Obstructions of Love

I am now in Hungary for the next six weeks as I finish up my student teaching.

Hungary and Budapest are familiar places for me... they are where I've spent nearly every summer of my childhood... they are where my brother and I became friends. When I inhale the smell of my grandma's house I smell the freedom of summer, laughter, ice cream, growth, and family.

But now my brother is an ocean away. All of the experiences I have so loved have been closely tied to him. While I enjoy spending time with my grandma in a new country, a new school, with new experiences, with my childhood memories... it's weird without my brother here. In some ways, when I hit a lonely spot, it's intensified because he isn't here. Everything I have ever experienced here has been with him.

Before I left, my roommates challenged me to reflect on the blessings and joys in the incredible opportunity it is to teach here. They know my tendencies to get stressed, overwhelmed, and lonely.
Since leaving, I have been actively counting my blessings. In fact, if you have followed this blog at all, you have probably seen significantly more blessing-counting here than perhaps actually happens in my day-to-day life. But this has been a habit I have tried to create for myself since last year, and I do it in joyful spurts, here and there, until I get too busy and push my blessing-counting to the side.

But I'm thankful that even when I get distracted from blessing-counting, I have moments where my routine is obstructed. Where I (figuratively) hit the floor in awe knowing I am not alone in this. I am starting to call these moments "obstructions of love." I do not have to pursue them. I do not have to find ways to make complaints into positives. Rather, they are points where I am stopped in my normal routine because I am overwhelmed by the little things that whisper  I have gone before you. I am with you. I love you.
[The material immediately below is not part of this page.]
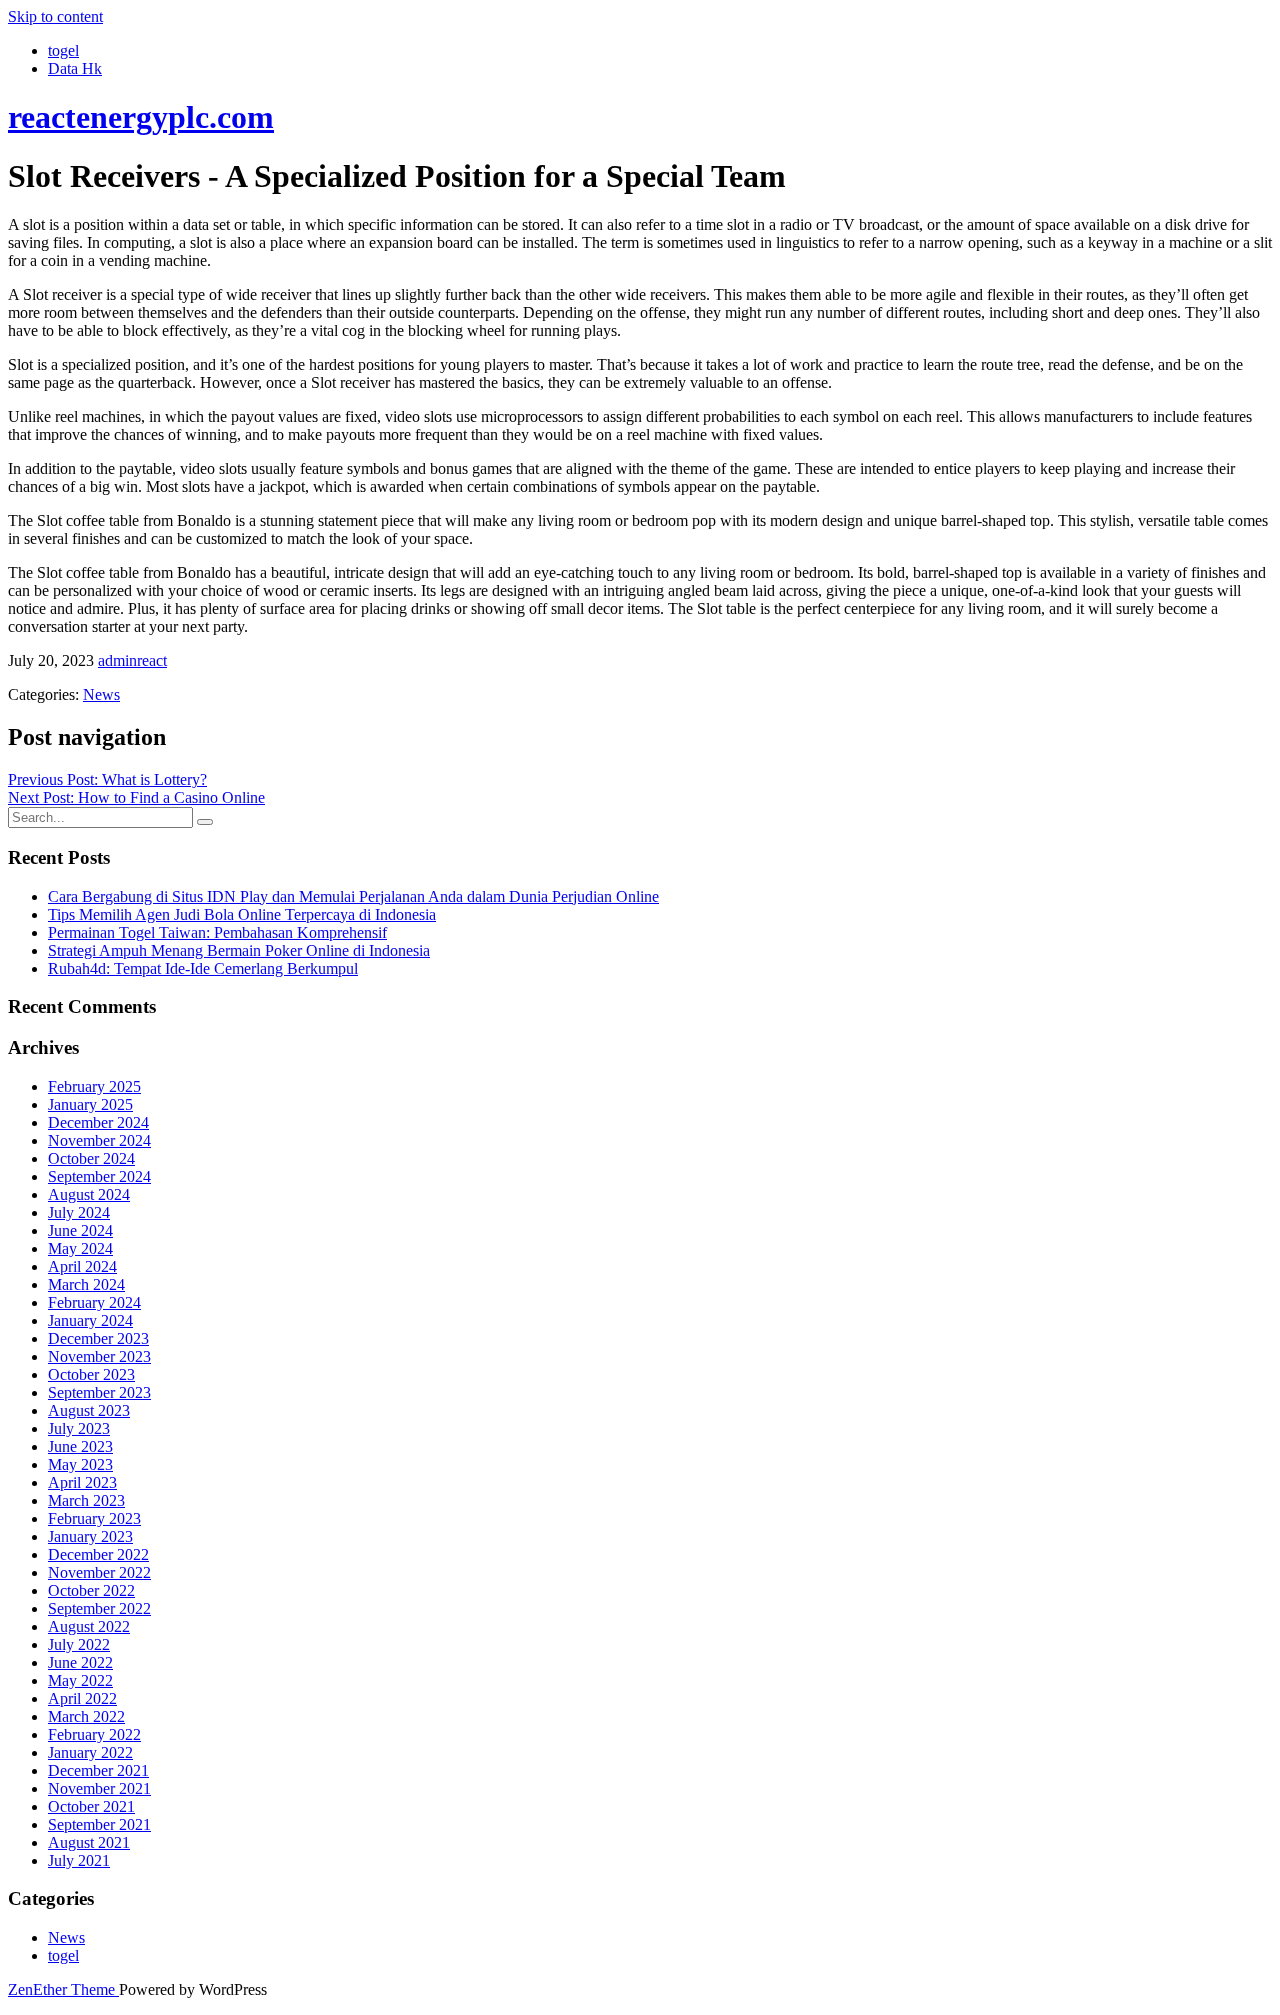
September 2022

They are things that settle my fears... strange coincidences that I know are more than that... they give me joy, help me keep going, knowing that I'm here for a reason!
The short list:
-After constructing a unit on The Lion, the Witch and the Wardrobe for sixth graders at a Christian school as one of my projects at Grace, I expected to never have the opportunity to use it. False. My supervising teacher here emailed me to tell me that's the book she was starting with the students...
-The first person I walked in with on Monday morning happened to be in the same graduate program as one of my professors at Grace... and knew her!
-While at Grace I had the opportunity to tutor English Language Learners in the Writing Lab. I now have the opportunity to work one-on-one with ELL students once more, this time 8th grade Chinese students. I love this time so much.
-Direct answers to prayer in my conversations with my grandma
-The Hungarian language floating off my tongue smoothly, especially when having a spiritual conversation. I stop, smile and continue because I know this isn't my normal level of Hungarian, and yet it pours out, fluidly.

These are the bigger things. But sometimes it's as simple as the rainy day clearing up for my long first commute home, fresh coffee already made when I can't handle my jetlag in the middle of school, or a British boy writing a snarky poem about Chinese-made Legos. 

Actively looking for blessings turns my complaining tongue into one of joyful thanksgiving. My thoughts, my heart, my mood, my attitude.
But sometimes I'm just too tired to search for blessings. Sometimes they literally have to hit me in the face.

So when I board the 6:30 bus in the morning, my heart races at the excitement of discovery: what obstruction of love will I find today?
Because my God pursues me. When I get tired of counting blessings, he sends me obstructions. So that they cannot go unnoticed. So that I stand in awe of His love and faithfulness.... in all the familiarnew this season holds.